It's easy to make your brain think it's in someone else's body
By messing with the brain's sense of location, a team of researchers in Sweden figure out how make people believe they're wearing each other's bodies.
Some scientists just can't stop threatening people with knives and rubber mallets. But it's not out of sadism (we hope). Fear can be a vivid indicator of who, or rather where, you think you are.
A team of researchers at Sweden's Karolinska Institutet has been investigating how our brains orient us in space and help us navigate through the world, with fascinating implications for questions of identity and empathy. First they gave participants the illusion of inhabiting an invisible body, so that people felt an actual physical sensation when an empty space was touched and responded with fear when that empty space was threatened. Now, in research published this week in the journal Current Biology, the researchers have gone on to body-swapping.
To create the illusion of inhabiting someone else's body, the researchers had test subjects lie down in a functional MRI machine wearing a head-mounted display that showed the perspective of someone lying on a table elsewhere in the room, from which that person could see the test subject. It would be like looking at a close-up TV screen of someone sitting in a chair in your living room watching you lie on the couch. The MRI machine monitored the subjects' brain activity.
To conjure up the sensation that the person in the machine was in the other person's body, the scientists then touched the two bodies at the same time in the exact same places.
"In a matter of seconds, the brain merges the sensation of touch and visual input from the new perspective, resulting in the illusion of owning the stranger's body and being located in that body's position in the room, outside the participant's physical body," graduate student Arvid Guterstam, lead author of the paper, said in a statement this week.
In other words, when both bodies were touched, the person in the MRI machine felt that he was in the body that he could see being touched, which was the one lying outside the machine.
To further test the illusion, the researchers did the same thing they did in the invisibility experiment -- they threatened the body outside of the machine with a knife.
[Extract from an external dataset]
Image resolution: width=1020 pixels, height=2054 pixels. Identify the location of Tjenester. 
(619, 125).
The knife threat led to increased skin sweating and levels of neural activity in fear centers of the brain during periods when the illusion was experienced compared to when it was broken, "suggesting that the brain interpreted the stranger's body as one's own," say the researchers in the comments on a YouTube video that shows a simulation of the experiment.
When they then pretended to attack the person in the machine with a rubber sledgehammer, the results showed a calmer reaction, which led the researchers to conclude that the subject felt as though the attack was happening to someone else in the room, even though it was, in fact, happening to him.
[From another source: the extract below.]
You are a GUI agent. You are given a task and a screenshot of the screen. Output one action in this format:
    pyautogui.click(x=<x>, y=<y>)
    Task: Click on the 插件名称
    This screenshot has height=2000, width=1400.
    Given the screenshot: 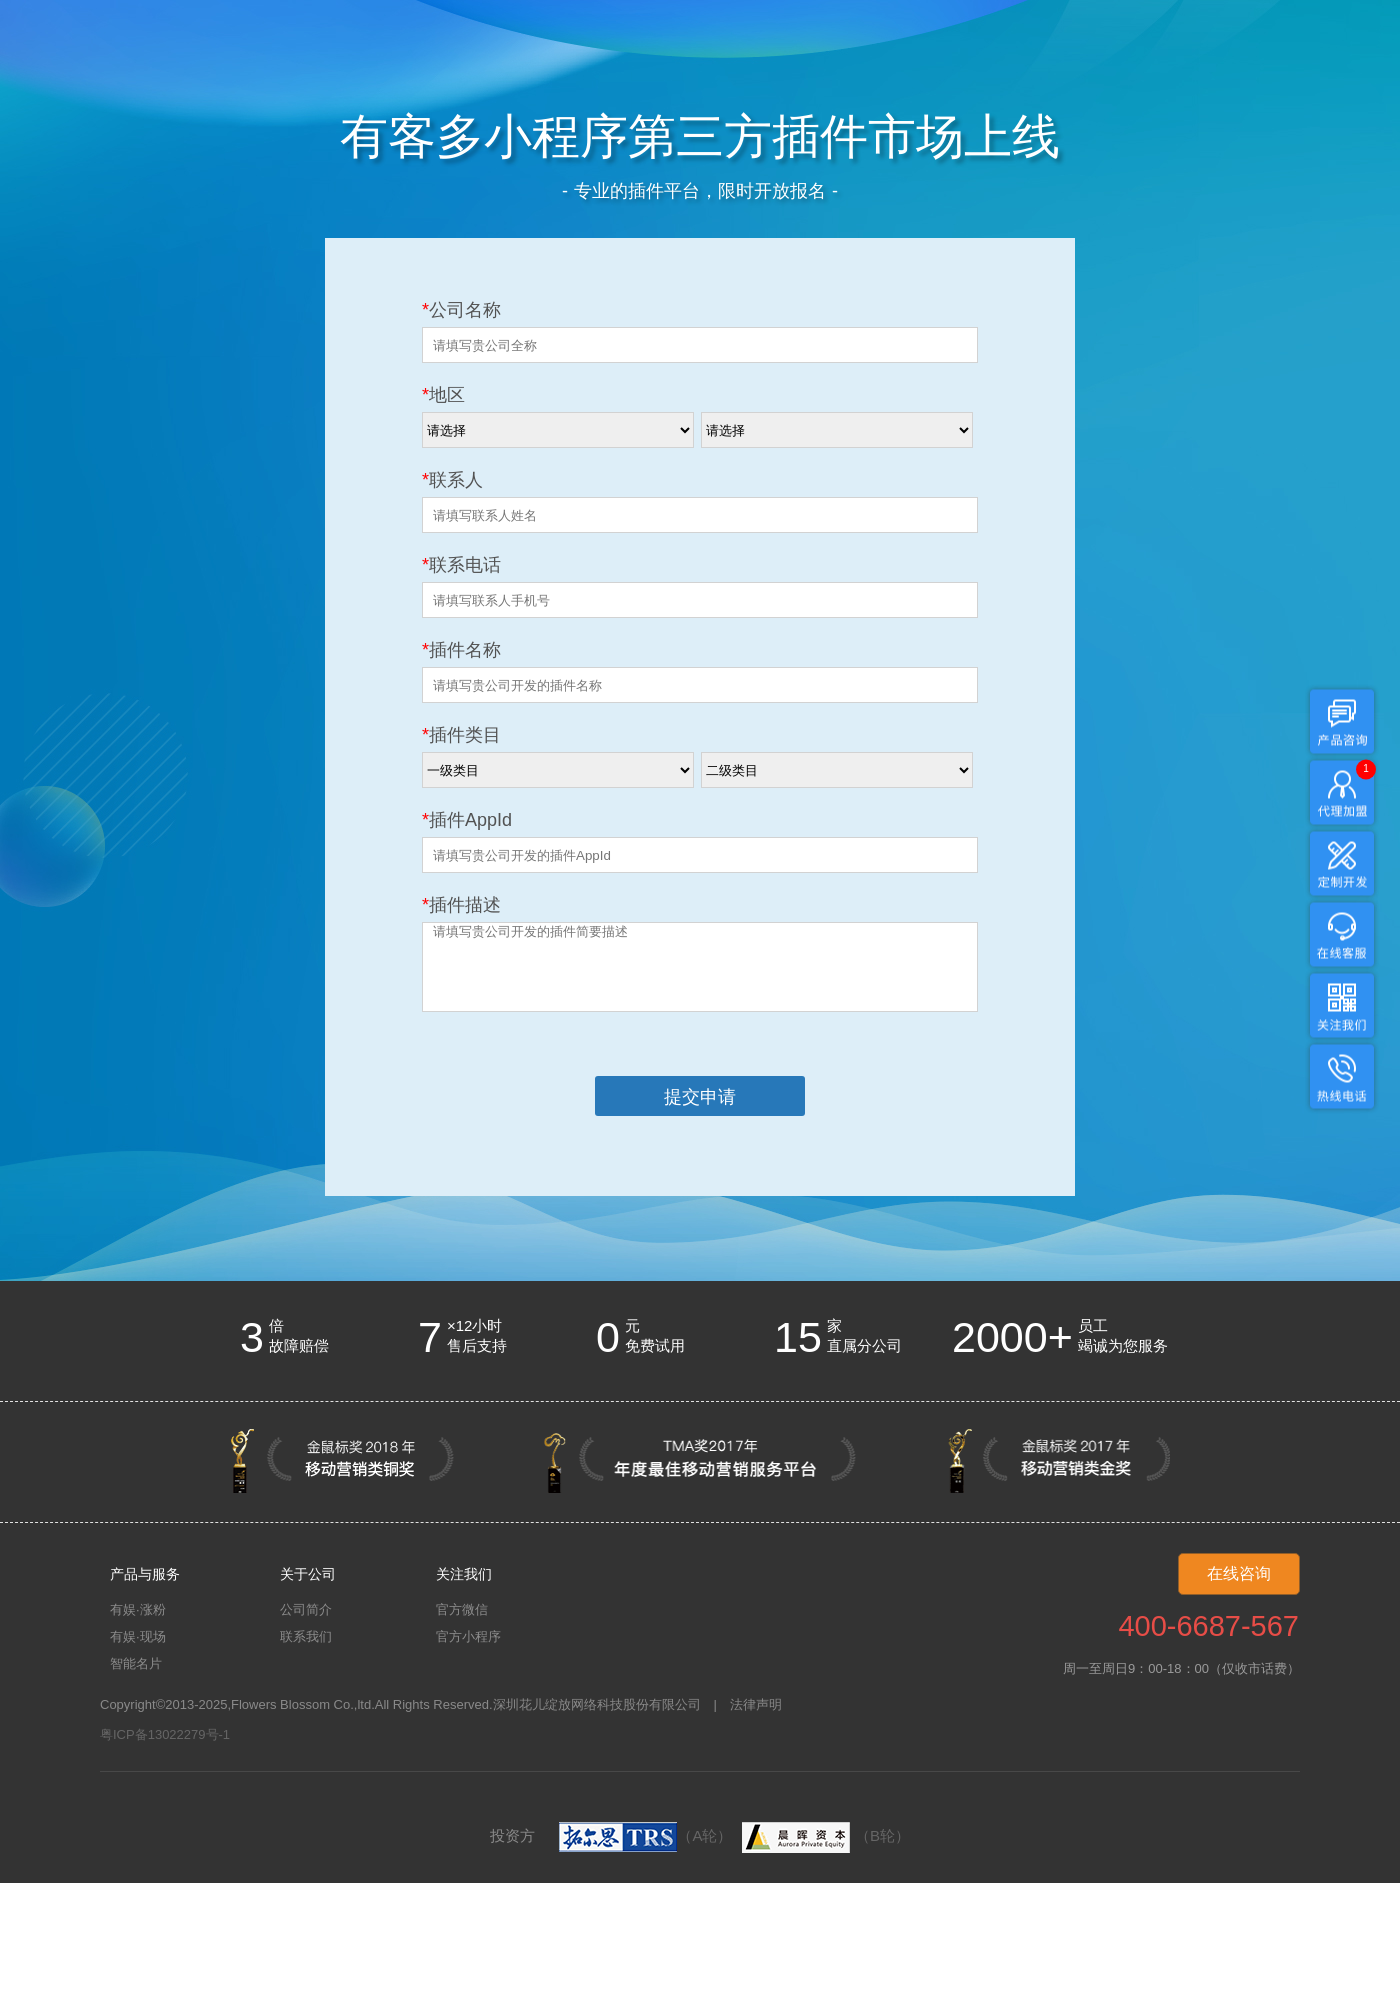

Why does all this happen? While the process by which our brains act like super-advanced GPS systems is still not fully understood, in 2014 a different group of researchers was awarded the Nobel Prize for figuring out the role certain neurons known as "place cells" play in guiding us around (PDF).
Guterstam and his team were able to give their test subjects the illusion of being located in several different spots in the room, and used the MRI to watch as different areas of the brain lit up corresponding to the location where the other body was placed. The team found out that certain sections of the brain -- including the hippocampus where place cells dwell -- were responsible for the sense of self-location, while other sections controlled the sense of body ownership. The interplay between the areas was found to be handled by a part of the brain known as the posterior cingulate cortex.
"This finding is particularly interesting because it indicates that place cells are not only involved in navigation and memory encoding, but are also important for generating the conscious experience of one's body in space," said principal investigator Henrik Ehrsson, professor at the Karolinska Institutet's Department of Neuroscience.
They're also important because, um, they just might lead to the coolest party game ever, don't you think?